Customized and easily actionable insights for data-assisted advising, at no cost

Data-assisted advising helps advisors use their limited time to more efficiently identify and reach out to those most in need of help. Using the Student Success Tool to implement data-assisted advising, John Jay College has reported a 32% increase in senior graduation rates in two years via their CUSP program. Based on the success of this implementation, DataKind is supported by Google.org to develop this solution with additional postsecondary institutions, at no institutional cost. This repo is where the google.org fellows team will collaborate with DataKind to develop and ultimately share the open source components of the tool.

DataKind's Product Principles

  • Transparent: Our features and models will be openly shared with the institution, so you can know exactly what variables are leading to identifying those student most at risk of non graduation. Our end-to-end tool code will be openly shared in this github repo.
  • Dedicated to bias reduction: We use bias-reducing techniques and regularly review our implementations for fairness and equity.
  • Humans in the loop by design: Our interventions are designed to be additive to the student experience, and all algorithms are implemented through human actors (advisors).

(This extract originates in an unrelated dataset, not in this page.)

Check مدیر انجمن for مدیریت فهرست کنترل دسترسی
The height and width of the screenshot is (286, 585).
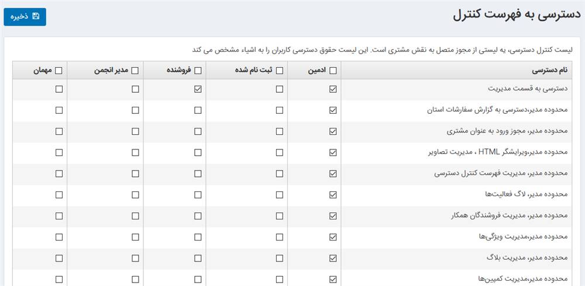pyautogui.click(x=135, y=173)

Model Training and Prediction Workflow

Student Success Tool (SST) model training and implementation workflow (4)

What's in this repo?

Current PDP pipeline code: to be built into an actual installable python package

  • Base schema: defines the standard data schema for PDP schools, with no customization
  • Constants: defined for all schools
  • Dataio: ingests the PDP data and restructures it for our workflow
  • Features: subpackage for each grouping of features with a function that takes school customization arguments and adds the features to the data you give it as new columns.
  • EDA: produces exploratory visualizations, summary statistics, and coorelation analysis for features
  • Targets: defines and filters the data based on the student population, modeling checkpoint, and outcome variable
  • Dataops: other functions frequently used across the process
  • Modeling: AutoML.py is the main code that can be used for running and evaluating models, configured with parameters accepted from the config.yaml
  • Tests: unit tests, to be built out into full unit testing suite (possibly fellows can help with this to get us set up for open source)
  • Synthetic_data: Code for creating fake data for testing purposes

Contributing

Please read the CONTRIBUTING to learn how to contribute to the tool development.

Setup

local machine

  1. Install uv (instructions here).
  2. Install Python (instructions here). When running on Databricks, we're constrained to Python 3.11-3.12: uv python install 3.11
  3. Install this package: uv pip install -e .

databricks notebook

  1. Connect notebook to a cluster running Databricks Runtime 15.4 LTS or 16.x.
  2. Run the %pip magic command, pointing it at one of three places:
    • a local workspace directory: %pip install ../../../student-success-tool/
    • a GitHub repo (for a specific branch): %pip install git+https://github.com/datakind/student-success-tool.git@develop
    • public PyPI: %pip install student-success-tool == x.y.z
  3. Restart Python: dbutils.library.restartPython() or %restart_python

Development

  • Run unit tests: uv run python -m pytest [ARGS] (docs)
  • Run code linter: uv tool run ruff check [ARGS] (docs)
  • Run code formatter: uv tool run ruff format [ARGS] (docs)

Package Management

modifying dependencies

Package dependencies are declared in pyproject.toml, either in the project.dependencies array or in the dependency_groups mapping, where we also have dev-only dependencies; dependencies are managed using the uv tool.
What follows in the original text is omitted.